Overblog
Suivre ce blog
Editer l'article Administration Créer mon blog
5 août 2013 1 05 /08 /août /2013 07:00

Antonio-Munoz-Molina-Fenetres-de-Manhattan.gif


 

 

 

 

 

 

 

 

 

 

Antonio MUÑOZ MOLINA
Fenêtres de Manhattan
traduit par Philippe Bataillon
Seuil, 2005
Points, 2008


 

 

 

 

 

 

 

 

 

 

 

Antonio Muñoz Molina est un écrivain et journaliste espagnol, né en 1956 à Úbeda, Jaén, Andalousie. Auteur  de romans, et d’un recueil nouveau, il est membre de la Real Academia Española et directeur de l’Institut Cervantes de New York. Il vit actuellement entre Madrid et New York.

 

Antonio Muñoz Molina est ici écrivain et personnage des rues de Manhattan. Il déambule dans les musées, s’installe dans les cafés va de marchés en théâtres, de quartiers en galeries d’art et en librairies. Cet auteur est convaincu que le monde est suffisamment riche, et en particulier le monde urbain, pour qu'il suffise à fournir la matière de toute une œuvre.
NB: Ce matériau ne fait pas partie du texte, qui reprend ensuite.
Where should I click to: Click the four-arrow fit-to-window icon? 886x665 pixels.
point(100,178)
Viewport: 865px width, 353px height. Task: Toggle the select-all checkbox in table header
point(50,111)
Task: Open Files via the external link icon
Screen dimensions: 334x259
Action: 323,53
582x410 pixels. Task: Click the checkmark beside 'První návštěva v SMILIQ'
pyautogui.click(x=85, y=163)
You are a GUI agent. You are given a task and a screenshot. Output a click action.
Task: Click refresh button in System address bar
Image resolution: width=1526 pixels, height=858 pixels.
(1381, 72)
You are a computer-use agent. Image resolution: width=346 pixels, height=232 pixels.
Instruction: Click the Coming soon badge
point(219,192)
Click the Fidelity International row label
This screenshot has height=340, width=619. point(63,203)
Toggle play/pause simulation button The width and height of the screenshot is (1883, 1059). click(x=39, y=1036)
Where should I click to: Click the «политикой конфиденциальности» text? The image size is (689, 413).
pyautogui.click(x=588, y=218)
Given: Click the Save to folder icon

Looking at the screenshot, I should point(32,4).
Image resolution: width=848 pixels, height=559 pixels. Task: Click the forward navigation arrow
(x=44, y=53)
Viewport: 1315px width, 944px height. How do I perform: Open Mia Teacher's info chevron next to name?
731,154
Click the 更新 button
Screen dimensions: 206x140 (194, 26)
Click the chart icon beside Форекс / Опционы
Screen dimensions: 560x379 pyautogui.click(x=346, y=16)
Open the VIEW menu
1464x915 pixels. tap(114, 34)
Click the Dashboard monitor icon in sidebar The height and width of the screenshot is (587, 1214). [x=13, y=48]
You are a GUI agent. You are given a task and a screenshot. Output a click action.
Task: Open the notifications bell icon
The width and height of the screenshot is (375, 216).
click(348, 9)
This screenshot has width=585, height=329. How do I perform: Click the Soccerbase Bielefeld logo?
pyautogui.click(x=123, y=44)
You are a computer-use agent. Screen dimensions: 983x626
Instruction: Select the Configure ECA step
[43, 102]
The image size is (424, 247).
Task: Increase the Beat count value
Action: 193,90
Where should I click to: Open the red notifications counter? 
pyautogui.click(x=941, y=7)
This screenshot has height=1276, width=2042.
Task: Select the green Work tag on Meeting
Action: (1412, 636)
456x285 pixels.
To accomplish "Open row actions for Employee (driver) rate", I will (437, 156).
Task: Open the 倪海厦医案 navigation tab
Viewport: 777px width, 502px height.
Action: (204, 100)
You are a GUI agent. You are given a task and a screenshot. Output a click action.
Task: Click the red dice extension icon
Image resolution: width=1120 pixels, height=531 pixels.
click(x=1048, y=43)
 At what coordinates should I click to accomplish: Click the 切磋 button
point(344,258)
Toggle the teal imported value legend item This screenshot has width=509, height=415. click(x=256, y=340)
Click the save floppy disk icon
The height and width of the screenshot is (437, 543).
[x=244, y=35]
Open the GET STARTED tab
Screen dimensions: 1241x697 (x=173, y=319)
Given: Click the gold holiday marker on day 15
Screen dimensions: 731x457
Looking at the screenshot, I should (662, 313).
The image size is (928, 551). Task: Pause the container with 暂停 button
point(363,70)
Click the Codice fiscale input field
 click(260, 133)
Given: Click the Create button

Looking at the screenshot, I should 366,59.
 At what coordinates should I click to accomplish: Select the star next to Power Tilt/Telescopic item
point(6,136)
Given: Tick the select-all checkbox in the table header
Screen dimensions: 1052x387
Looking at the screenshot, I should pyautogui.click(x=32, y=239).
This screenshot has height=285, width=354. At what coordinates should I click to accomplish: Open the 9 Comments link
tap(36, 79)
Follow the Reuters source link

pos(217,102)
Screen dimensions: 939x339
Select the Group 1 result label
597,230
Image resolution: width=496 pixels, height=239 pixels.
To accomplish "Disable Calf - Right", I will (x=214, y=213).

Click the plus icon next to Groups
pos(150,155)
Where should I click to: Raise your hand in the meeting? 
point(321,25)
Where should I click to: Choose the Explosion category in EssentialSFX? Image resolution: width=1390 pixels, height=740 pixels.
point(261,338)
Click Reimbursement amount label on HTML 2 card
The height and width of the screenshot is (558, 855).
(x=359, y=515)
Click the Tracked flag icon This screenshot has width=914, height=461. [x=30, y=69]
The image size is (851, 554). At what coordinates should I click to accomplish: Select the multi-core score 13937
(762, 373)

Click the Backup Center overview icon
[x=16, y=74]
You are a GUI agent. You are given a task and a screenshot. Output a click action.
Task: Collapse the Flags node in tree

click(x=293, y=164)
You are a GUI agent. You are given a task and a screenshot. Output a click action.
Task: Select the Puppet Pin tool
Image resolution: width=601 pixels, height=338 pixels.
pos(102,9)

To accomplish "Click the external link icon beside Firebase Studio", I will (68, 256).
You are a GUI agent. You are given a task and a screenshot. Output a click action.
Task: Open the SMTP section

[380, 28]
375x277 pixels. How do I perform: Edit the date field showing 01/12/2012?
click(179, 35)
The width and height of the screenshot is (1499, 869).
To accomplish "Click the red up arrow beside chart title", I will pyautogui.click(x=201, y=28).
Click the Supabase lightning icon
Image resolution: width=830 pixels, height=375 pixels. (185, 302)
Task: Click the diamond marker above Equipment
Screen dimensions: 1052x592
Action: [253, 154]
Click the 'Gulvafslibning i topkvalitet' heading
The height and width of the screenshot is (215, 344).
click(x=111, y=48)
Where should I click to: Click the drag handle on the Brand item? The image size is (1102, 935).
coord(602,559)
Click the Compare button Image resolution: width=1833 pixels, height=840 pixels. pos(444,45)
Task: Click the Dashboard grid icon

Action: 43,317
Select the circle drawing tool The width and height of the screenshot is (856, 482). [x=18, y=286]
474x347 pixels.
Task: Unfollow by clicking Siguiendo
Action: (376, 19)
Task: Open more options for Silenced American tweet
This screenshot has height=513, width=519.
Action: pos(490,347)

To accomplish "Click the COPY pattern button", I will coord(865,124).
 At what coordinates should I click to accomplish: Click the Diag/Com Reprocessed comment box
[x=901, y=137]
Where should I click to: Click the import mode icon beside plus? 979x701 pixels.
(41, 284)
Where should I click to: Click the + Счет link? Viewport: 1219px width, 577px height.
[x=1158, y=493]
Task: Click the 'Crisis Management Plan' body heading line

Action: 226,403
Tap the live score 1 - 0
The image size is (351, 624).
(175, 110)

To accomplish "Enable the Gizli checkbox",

Au cours de ses déambulations américaines, dans une ambiance de réflexion et de tranquillité qui le place dans une sorte d'extase ou de contemplation, il raconte, les cinq sens et l'âme en éveil, tout ce qu'il voit, sent, pressent ou ressent, entend et comprend.

Le récit du séjour de l’auteur débute avec le traumatisme des New-Yorkais lors de l’effondrement des tours jumelles. C’est Antonio Muñoz Molina qui nous relate le quotidien bouillonnant de la Grosse Pomme. Le récit se déroule sur un peu plus d’une année et débute le 11 septembre dans un climat de deuil et de destruction.

Par la suite, il raconte et décrit les lieux et ceux qu’il y rencontre, des anonymes et des professionnels qu’il côtoie à l’institut Cervantès où il enseigne la littérature.

 

Ce que l'Espagnol Antonio Muñoz Molina aime, à New York, ce sont d'abord les fenêtres. Du sommet des gratte-ciel de Midtown aux maisons basses mangées par les glycines du Village, quatre-vingt-sept chapitres, quatre-vingt-sept fenêtres ouvertes sur Manhattan. Les fenêtres sont le point de repère auquel il accroche son  imagination lorsque le prend le vertige, ce mal caravctéristique de New York où chaque centimètre carré semble voué au culte de la rapidité et où la verticalité des monuments vous donne le tournis.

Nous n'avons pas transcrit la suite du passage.